Un sacré bon roman ! Ce n’est pas seulement Le Commerce du Levant qui l’affirme, mais rien moins que Stephen King, qui le clame sur le bandeau de couverture des “Maraudeurs”. Premier roman de Tom Cooper, ce texte à l’humour grinçant se situe dans la petite ville de pêcheurs de crevettes, Jeannette, en Louisiane. Mais quand le romancier s’y installe en 2010, l’ouragan Katrina a ravagé la région cinq ans auparavant et rien n’y est tout à faire pareil. Le jeune Wes, par exemple, a vu sa mère se noyer sous ses yeux. Cinq ans plus tard, la marée noire – liée à l’explosion de la plate-forme Deepwater Horizon en 2010 – achève de ruiner ceux qui avaient encore quelque chose à perdre. Sans compter la concurrence de la crevette chinoise, qui inonde le marché américain, et laisse les Louisianais au bord de la banqueroute.

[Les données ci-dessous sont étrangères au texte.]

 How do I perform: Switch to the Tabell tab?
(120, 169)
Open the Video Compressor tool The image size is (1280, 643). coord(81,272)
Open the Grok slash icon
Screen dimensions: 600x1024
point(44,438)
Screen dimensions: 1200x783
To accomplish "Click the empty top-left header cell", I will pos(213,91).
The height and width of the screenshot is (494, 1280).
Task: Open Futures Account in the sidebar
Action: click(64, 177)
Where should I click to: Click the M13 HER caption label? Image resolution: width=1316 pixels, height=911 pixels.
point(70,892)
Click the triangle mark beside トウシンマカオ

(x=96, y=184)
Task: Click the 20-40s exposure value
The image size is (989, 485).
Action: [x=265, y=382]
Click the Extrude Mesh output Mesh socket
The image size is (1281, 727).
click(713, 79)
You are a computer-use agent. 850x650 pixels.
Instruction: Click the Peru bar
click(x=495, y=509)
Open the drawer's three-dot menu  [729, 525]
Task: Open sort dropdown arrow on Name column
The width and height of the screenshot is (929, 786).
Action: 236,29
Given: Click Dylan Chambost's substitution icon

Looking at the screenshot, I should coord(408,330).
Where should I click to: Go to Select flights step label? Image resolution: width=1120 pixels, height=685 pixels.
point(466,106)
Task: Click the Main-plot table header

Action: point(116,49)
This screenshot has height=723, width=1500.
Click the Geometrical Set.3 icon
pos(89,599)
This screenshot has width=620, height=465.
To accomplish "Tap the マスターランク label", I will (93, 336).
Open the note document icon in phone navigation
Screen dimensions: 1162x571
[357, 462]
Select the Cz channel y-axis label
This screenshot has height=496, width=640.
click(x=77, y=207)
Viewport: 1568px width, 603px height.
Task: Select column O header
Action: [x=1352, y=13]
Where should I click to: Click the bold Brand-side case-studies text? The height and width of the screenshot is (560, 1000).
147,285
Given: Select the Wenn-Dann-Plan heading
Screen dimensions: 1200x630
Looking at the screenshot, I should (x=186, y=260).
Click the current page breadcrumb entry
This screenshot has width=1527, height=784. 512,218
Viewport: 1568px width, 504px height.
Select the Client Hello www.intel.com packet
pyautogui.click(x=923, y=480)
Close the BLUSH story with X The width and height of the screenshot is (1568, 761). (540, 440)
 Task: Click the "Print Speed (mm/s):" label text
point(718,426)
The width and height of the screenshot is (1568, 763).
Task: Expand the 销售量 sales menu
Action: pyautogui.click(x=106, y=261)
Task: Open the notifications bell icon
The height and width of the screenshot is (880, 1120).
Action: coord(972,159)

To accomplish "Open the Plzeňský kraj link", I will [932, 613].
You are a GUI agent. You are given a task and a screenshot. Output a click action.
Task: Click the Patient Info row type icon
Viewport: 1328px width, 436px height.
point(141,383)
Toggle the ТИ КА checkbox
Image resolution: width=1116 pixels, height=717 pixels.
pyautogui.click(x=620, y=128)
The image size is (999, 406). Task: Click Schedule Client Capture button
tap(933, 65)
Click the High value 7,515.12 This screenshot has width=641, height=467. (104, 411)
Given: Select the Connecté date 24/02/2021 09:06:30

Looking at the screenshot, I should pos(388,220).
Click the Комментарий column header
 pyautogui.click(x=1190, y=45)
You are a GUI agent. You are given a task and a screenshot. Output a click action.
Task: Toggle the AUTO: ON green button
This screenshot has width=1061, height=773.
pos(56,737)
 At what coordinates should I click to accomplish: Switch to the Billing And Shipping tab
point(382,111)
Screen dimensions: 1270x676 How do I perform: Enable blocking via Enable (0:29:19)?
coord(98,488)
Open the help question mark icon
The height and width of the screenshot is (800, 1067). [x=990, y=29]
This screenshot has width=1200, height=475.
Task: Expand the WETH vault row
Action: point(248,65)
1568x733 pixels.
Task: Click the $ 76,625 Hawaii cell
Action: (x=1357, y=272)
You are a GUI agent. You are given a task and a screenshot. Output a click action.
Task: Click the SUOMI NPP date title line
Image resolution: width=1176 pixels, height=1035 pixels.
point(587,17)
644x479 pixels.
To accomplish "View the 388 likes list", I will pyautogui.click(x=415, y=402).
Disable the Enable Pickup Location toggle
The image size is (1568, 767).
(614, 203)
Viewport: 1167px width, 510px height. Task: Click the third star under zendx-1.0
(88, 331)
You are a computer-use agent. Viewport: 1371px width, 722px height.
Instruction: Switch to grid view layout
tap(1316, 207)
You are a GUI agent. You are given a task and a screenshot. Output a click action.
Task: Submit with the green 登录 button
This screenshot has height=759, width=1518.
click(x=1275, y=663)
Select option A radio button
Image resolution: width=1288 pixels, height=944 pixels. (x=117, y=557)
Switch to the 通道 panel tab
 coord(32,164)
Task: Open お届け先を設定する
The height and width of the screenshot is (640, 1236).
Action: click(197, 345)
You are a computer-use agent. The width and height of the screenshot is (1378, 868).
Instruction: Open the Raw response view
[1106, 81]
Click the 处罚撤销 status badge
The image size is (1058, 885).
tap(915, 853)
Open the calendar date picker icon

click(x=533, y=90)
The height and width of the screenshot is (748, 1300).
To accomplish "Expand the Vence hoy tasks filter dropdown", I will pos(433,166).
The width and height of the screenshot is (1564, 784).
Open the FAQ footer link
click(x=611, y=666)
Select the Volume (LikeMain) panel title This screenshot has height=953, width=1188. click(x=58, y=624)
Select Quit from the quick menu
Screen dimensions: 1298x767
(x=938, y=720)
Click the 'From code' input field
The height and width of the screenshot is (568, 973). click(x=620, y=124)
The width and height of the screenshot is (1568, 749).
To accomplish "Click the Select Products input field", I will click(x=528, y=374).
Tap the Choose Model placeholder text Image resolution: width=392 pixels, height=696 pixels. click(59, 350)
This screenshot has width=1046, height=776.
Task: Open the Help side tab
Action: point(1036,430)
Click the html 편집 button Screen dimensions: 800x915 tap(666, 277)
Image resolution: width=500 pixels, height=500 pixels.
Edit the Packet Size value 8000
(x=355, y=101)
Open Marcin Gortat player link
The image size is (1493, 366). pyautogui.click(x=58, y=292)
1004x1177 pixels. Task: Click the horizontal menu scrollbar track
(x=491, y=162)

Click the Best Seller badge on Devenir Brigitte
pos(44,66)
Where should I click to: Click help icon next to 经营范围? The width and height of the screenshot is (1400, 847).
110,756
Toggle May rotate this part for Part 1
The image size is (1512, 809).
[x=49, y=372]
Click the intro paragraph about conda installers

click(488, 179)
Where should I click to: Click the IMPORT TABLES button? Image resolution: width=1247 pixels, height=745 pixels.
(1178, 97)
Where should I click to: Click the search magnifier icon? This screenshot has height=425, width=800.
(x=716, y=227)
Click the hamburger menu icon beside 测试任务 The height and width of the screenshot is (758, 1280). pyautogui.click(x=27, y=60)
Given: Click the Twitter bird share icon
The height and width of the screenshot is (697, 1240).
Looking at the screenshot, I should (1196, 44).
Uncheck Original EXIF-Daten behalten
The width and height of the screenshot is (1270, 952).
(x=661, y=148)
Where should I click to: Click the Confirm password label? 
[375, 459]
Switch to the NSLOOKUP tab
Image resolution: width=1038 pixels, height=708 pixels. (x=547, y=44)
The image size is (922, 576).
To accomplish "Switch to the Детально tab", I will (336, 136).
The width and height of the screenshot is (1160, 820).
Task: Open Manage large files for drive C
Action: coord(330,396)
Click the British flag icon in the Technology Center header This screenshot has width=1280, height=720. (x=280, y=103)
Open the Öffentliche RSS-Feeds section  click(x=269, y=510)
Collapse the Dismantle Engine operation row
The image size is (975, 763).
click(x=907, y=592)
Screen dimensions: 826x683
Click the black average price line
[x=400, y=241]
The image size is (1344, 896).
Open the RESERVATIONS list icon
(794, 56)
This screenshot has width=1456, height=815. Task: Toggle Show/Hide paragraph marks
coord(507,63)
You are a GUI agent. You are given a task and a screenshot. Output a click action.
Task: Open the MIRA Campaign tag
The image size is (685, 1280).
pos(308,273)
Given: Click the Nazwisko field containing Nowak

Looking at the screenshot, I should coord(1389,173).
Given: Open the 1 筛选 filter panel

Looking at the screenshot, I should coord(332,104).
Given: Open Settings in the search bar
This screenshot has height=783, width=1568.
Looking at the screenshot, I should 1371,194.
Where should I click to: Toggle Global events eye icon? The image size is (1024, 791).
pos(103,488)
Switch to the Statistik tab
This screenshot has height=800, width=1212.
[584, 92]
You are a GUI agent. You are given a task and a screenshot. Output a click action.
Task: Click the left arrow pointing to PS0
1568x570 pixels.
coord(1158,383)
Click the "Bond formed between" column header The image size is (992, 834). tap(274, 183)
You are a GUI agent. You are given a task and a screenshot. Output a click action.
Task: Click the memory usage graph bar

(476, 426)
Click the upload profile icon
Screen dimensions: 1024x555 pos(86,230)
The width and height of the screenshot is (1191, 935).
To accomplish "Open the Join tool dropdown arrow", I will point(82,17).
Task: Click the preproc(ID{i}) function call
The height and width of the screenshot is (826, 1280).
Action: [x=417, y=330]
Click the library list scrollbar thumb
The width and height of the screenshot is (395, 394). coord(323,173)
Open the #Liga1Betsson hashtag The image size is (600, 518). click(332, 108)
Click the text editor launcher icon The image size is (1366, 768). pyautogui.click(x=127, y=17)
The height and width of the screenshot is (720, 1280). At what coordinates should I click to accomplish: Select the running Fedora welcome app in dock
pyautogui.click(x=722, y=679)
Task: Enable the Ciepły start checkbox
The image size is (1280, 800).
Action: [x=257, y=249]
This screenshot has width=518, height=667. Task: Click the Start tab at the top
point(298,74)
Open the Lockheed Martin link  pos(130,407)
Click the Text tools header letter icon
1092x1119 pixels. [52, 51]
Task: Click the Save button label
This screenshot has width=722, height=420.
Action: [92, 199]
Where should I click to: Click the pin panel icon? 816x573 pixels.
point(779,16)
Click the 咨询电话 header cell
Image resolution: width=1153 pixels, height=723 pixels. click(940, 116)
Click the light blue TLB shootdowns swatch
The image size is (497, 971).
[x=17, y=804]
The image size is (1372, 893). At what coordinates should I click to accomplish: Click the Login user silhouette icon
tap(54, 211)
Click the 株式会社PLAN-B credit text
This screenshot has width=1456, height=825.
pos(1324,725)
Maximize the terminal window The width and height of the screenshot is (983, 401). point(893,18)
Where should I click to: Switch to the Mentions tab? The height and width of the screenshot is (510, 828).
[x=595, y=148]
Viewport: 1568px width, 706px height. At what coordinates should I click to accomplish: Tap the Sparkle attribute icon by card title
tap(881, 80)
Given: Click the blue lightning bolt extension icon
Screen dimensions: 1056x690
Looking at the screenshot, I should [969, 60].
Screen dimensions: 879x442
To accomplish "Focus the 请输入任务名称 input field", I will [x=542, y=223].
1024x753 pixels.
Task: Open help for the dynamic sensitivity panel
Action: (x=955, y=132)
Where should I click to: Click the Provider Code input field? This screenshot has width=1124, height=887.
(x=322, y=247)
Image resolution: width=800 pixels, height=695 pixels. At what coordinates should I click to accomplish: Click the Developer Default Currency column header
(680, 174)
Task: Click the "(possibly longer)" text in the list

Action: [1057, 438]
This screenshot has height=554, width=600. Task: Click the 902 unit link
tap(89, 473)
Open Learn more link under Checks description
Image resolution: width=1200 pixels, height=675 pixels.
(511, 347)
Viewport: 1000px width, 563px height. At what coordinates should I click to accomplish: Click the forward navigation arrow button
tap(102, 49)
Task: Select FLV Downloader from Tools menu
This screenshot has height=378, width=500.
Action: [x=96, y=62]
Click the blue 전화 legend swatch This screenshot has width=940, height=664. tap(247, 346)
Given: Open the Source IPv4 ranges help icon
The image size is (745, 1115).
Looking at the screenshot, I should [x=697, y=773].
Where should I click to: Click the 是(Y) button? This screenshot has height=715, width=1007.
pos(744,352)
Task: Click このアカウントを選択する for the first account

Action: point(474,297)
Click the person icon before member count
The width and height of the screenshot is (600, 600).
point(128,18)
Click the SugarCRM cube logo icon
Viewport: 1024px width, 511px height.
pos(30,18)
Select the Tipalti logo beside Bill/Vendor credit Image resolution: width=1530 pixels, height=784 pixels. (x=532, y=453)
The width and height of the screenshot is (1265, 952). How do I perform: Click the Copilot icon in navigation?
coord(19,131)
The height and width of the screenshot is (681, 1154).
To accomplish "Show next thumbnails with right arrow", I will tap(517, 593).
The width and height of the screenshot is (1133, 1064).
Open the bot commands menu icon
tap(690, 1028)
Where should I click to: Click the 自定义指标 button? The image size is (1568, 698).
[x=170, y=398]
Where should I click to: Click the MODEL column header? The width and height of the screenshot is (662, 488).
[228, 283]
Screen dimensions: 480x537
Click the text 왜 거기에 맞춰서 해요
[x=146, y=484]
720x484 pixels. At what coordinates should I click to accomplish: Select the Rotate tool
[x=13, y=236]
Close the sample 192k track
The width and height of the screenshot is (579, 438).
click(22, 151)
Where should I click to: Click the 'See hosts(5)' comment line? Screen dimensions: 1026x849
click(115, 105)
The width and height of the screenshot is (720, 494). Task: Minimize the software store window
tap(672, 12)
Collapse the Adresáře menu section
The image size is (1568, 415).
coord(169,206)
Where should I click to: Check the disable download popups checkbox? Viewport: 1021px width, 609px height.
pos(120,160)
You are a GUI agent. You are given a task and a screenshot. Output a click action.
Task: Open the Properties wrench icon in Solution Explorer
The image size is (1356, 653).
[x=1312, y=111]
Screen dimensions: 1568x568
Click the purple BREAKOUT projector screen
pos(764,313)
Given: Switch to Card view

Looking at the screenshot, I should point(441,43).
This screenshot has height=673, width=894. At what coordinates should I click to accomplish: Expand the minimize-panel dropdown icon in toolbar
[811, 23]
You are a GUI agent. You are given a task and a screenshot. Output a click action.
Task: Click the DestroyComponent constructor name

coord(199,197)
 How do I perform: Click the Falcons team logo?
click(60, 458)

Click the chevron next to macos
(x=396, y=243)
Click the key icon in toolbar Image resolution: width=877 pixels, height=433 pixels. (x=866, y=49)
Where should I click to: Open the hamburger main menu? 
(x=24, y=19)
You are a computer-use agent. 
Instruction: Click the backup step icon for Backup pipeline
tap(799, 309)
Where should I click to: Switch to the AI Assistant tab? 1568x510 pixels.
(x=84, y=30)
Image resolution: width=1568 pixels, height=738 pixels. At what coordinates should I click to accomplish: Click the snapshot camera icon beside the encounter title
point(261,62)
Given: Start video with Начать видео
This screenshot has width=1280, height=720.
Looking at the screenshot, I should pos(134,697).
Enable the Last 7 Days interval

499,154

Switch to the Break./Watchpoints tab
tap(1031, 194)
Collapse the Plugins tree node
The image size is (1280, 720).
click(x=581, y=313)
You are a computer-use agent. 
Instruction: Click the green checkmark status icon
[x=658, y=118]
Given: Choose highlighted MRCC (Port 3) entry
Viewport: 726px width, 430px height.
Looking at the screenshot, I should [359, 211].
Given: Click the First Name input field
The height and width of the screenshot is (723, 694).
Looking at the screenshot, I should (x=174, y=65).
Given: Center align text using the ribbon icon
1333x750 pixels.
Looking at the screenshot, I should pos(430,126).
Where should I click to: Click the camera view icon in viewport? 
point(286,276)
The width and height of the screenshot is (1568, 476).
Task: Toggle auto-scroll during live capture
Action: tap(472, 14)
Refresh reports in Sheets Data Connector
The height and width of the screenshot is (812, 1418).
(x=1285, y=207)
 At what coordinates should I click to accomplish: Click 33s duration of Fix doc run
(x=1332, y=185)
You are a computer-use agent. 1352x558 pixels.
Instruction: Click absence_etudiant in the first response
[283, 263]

Quelques-uns, bien sûr, continuent d’y croire et s’accrochent à ces terres immergées comme Gus Lindquist, un pêcheur manchot accro aux antidouleurs,  qui s’acharne à retrouver le  trésor du flibustier Jean Lafitte. « Ce qu’il découvre est un peu plus que ce qu’il escomptait », dit l’écrivain, lors d’un entretien, sans vouloir en dévoiler plus. Parmi les autres personnages, on s’attache au jeune Wes Trunch, écartelé entre le passé et le futur,  qui cultive un champ de cannabis quelque part sur une île isolée de la baie, dont personne ne veut rien savoir parce que lui et son frère ont la réputation d’être dingues et d’avoir la gâchette facile. Quant à Cosgrove et Hansen, pieds nickelés improbables de cette histoire, ils sont à l’affût de la moindre combine pour trouver à la fois de la dope et quelques dollars. Description d’un monde en sursis, ce bayou, pétri de croyances loufoques et de tradition,  est en train de se noyer sous le coup de la mondialisation. Un monde de naufragés qui nous emporte loin.
“Les Maraudeurs”, Tom Cooper, Albin Michel, 23 dollars.